[Task to complete]: Could you reproduce the lines below from the one with "Viewport: 973px width, 672px height." through the one with "Open the Help"? Keep both ends and add nothing.

[The data]:
* * * * *
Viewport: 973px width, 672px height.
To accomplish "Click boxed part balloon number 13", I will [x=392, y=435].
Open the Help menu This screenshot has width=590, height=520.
* * * * *
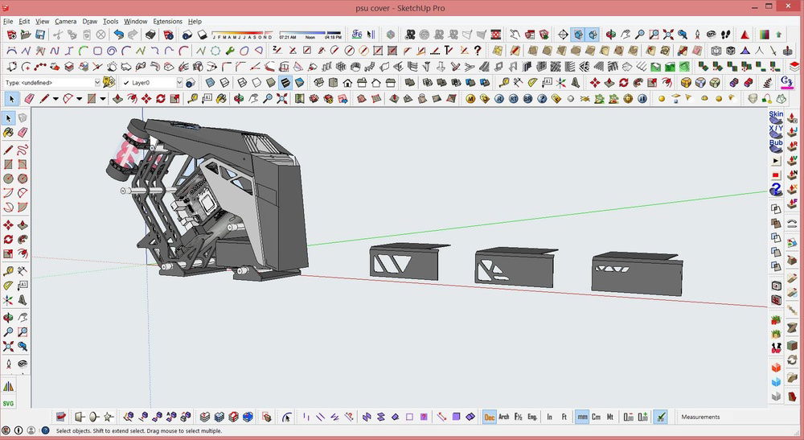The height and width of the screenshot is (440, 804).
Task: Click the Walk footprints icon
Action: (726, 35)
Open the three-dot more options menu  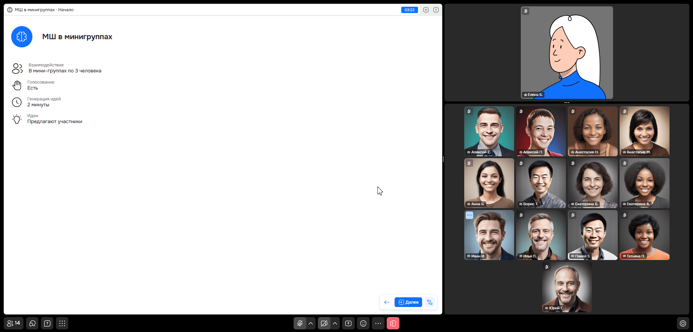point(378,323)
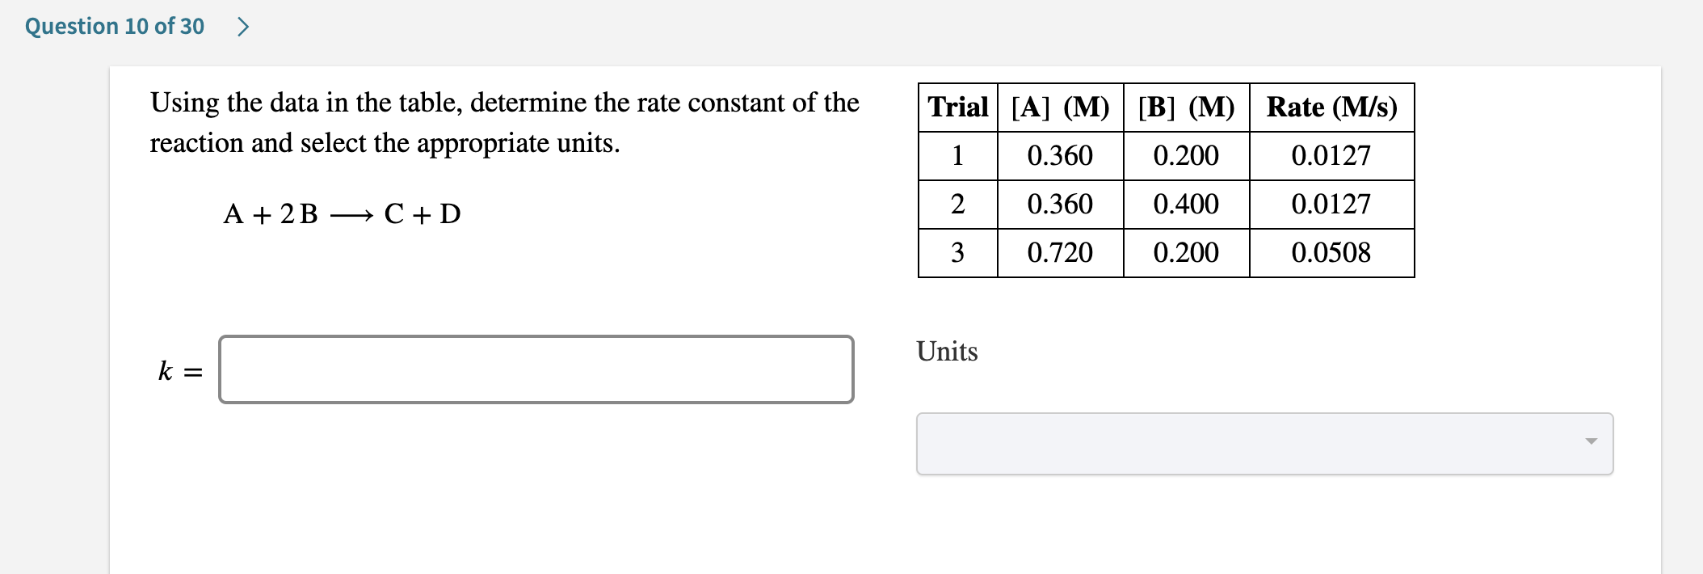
* * * * *
[Result of the task]:
Viewport: 973px width, 672px height.
To accomplish "Click boxed part balloon number 13", I will [x=392, y=435].
Open the Help menu This screenshot has width=590, height=520.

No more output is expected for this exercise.